• [Directions for this task] Copy out, word for word, the rows below from the line containing "Open the Share dropdown" up to and including the line containing "Looking at the screenshot, I should 5,137.". Leave the pictures out of your copy.

• [Records]
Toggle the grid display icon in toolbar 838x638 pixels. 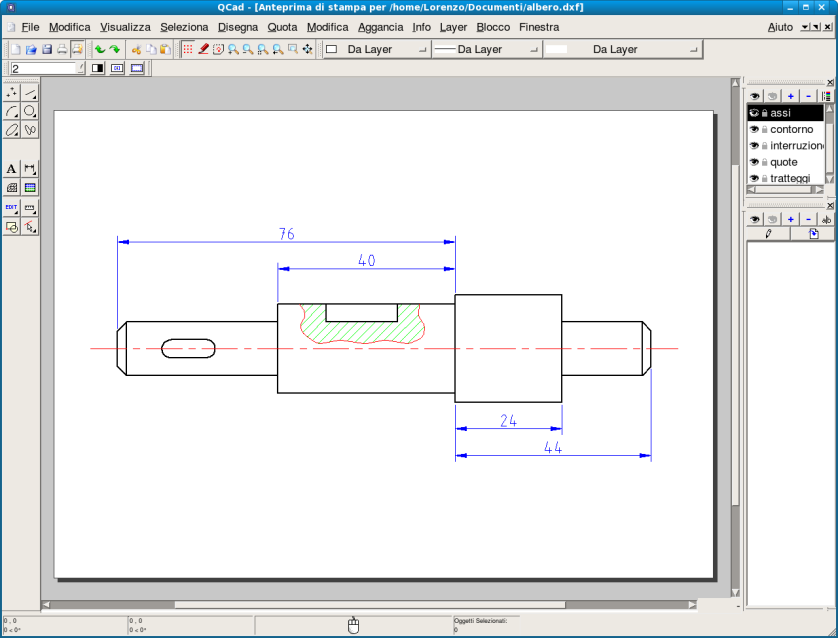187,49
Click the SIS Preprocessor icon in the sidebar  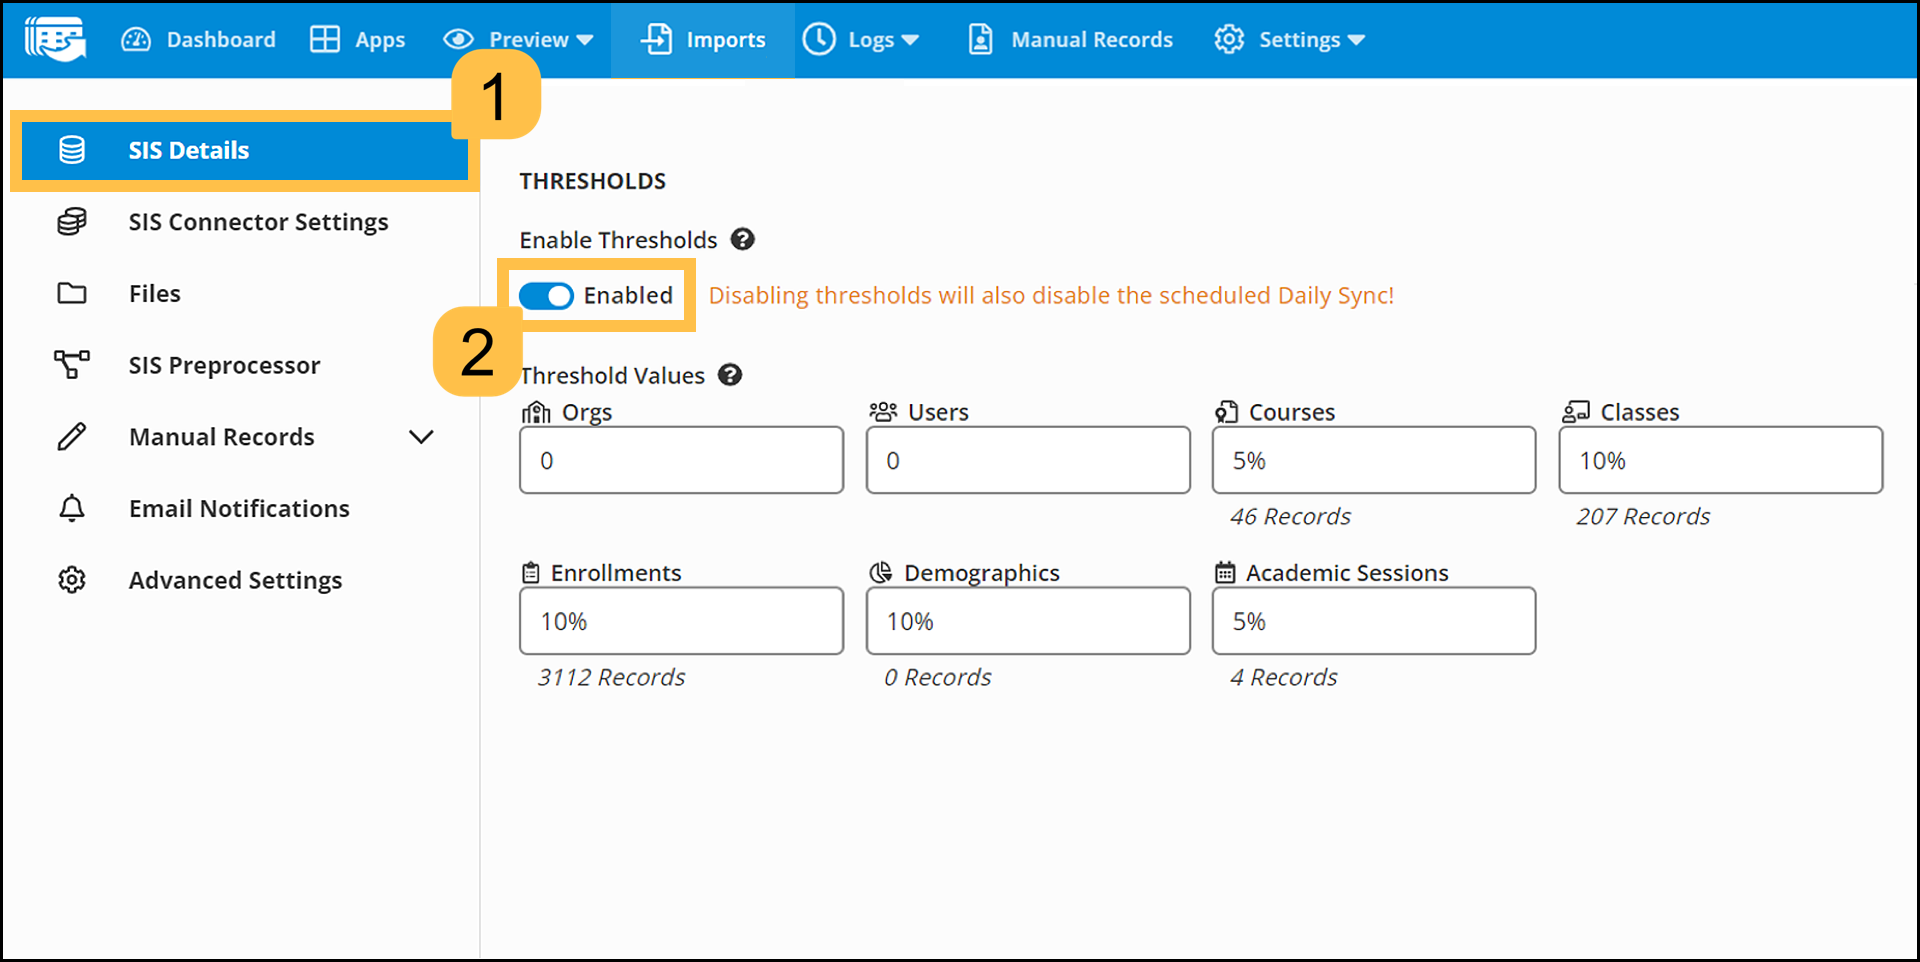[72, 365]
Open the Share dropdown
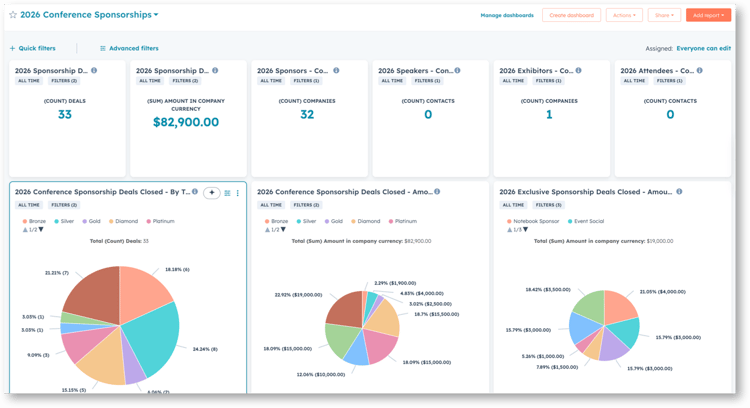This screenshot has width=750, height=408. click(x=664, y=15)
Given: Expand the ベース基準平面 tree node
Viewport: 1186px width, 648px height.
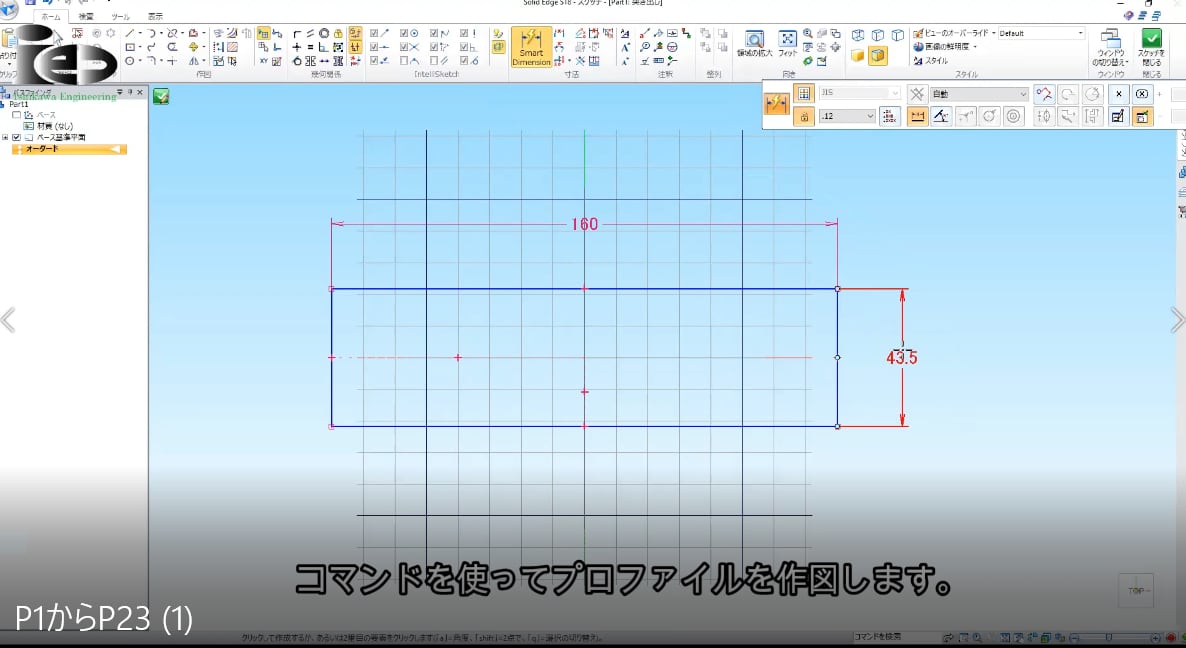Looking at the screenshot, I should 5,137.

...

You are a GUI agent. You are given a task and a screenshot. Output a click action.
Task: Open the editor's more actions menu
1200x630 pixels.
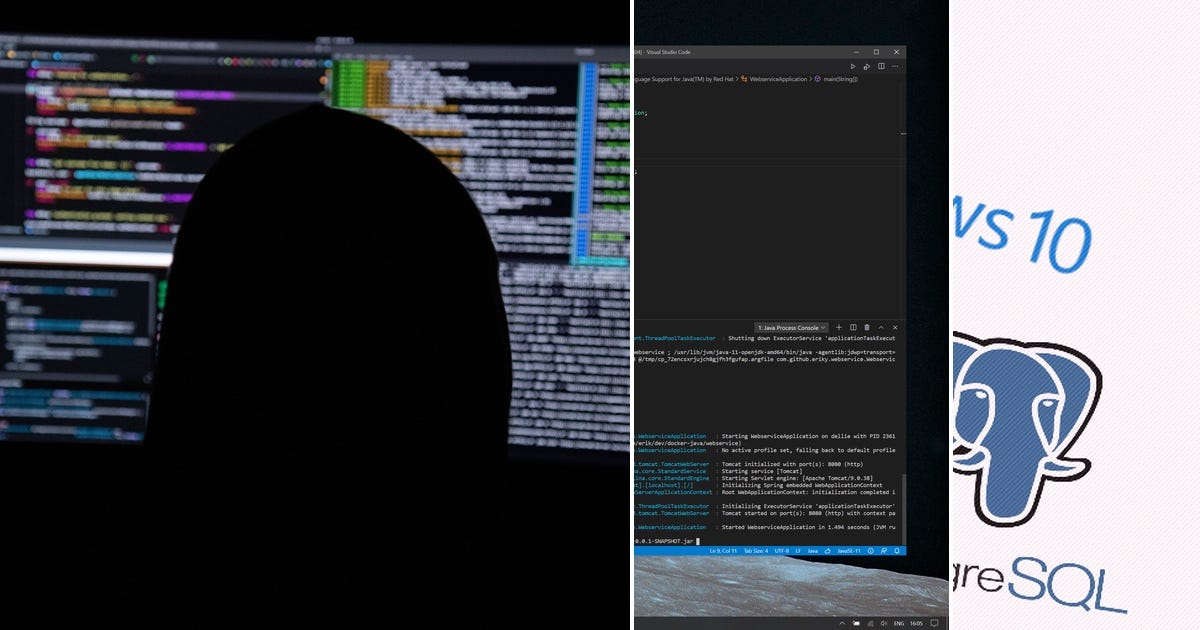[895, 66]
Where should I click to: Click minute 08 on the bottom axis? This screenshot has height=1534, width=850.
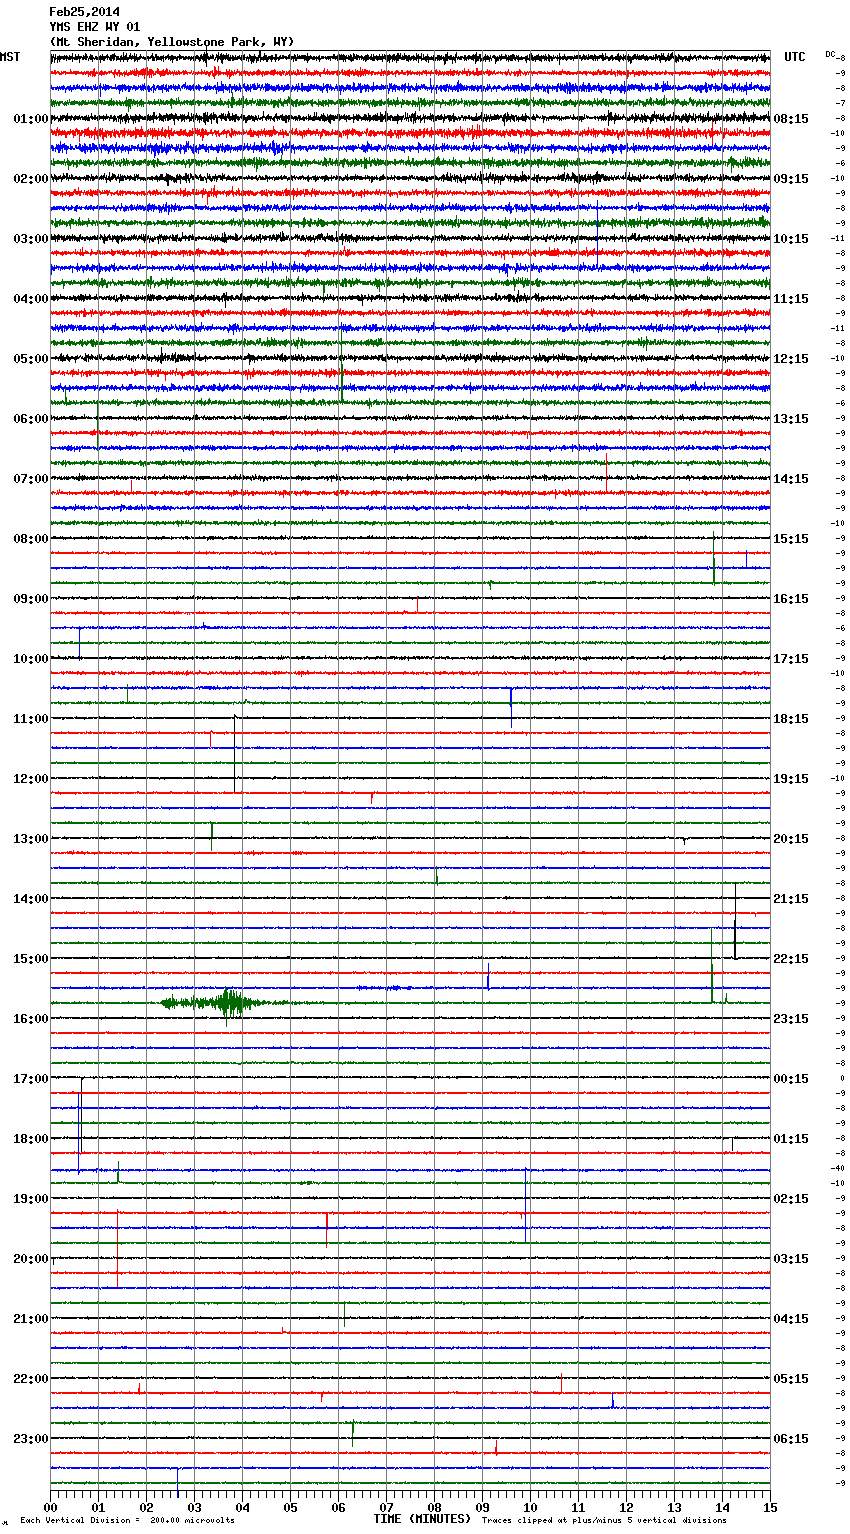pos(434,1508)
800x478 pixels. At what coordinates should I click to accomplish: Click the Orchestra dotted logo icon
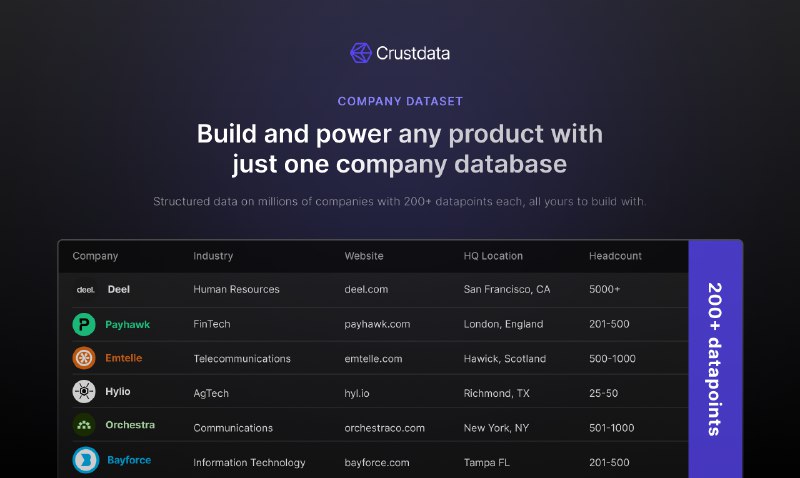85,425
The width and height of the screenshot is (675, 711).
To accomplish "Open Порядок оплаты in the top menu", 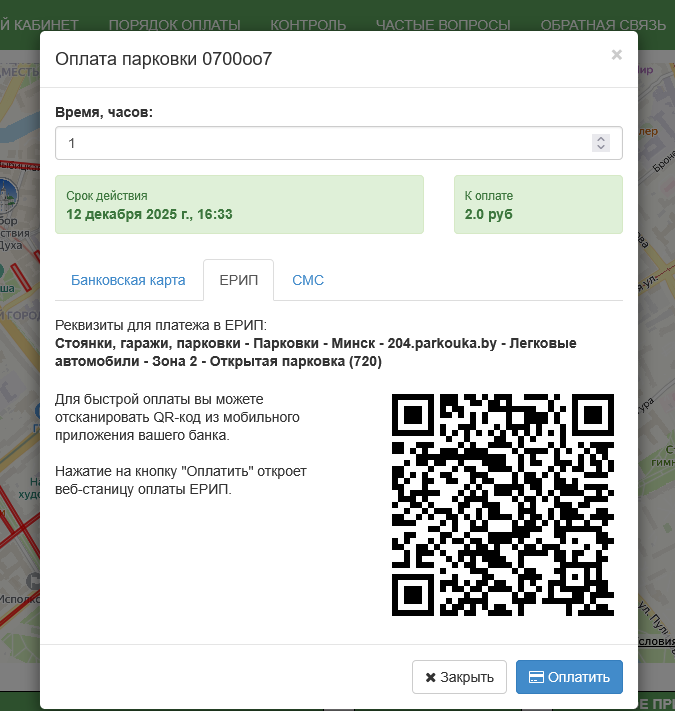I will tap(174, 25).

==

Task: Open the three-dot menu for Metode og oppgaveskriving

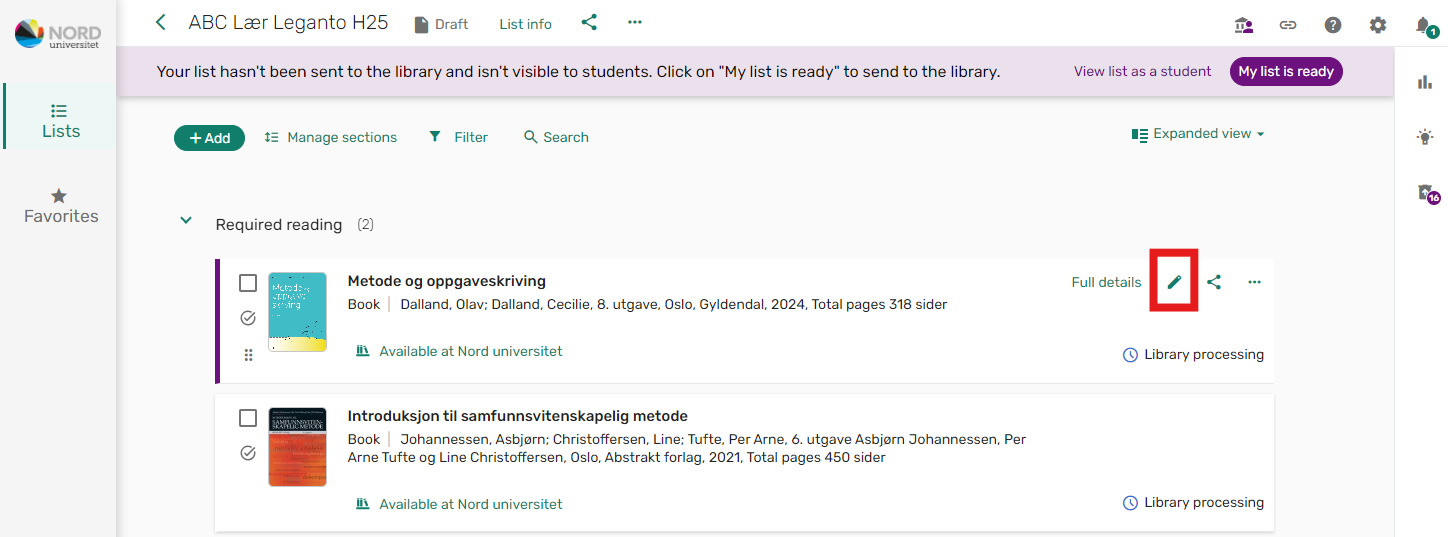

• [Finished answer]
Open the Share dropdown
This screenshot has width=750, height=408. click(x=664, y=15)
Given: Expand the ベース基準平面 tree node
Viewport: 1186px width, 648px height.
Looking at the screenshot, I should 5,137.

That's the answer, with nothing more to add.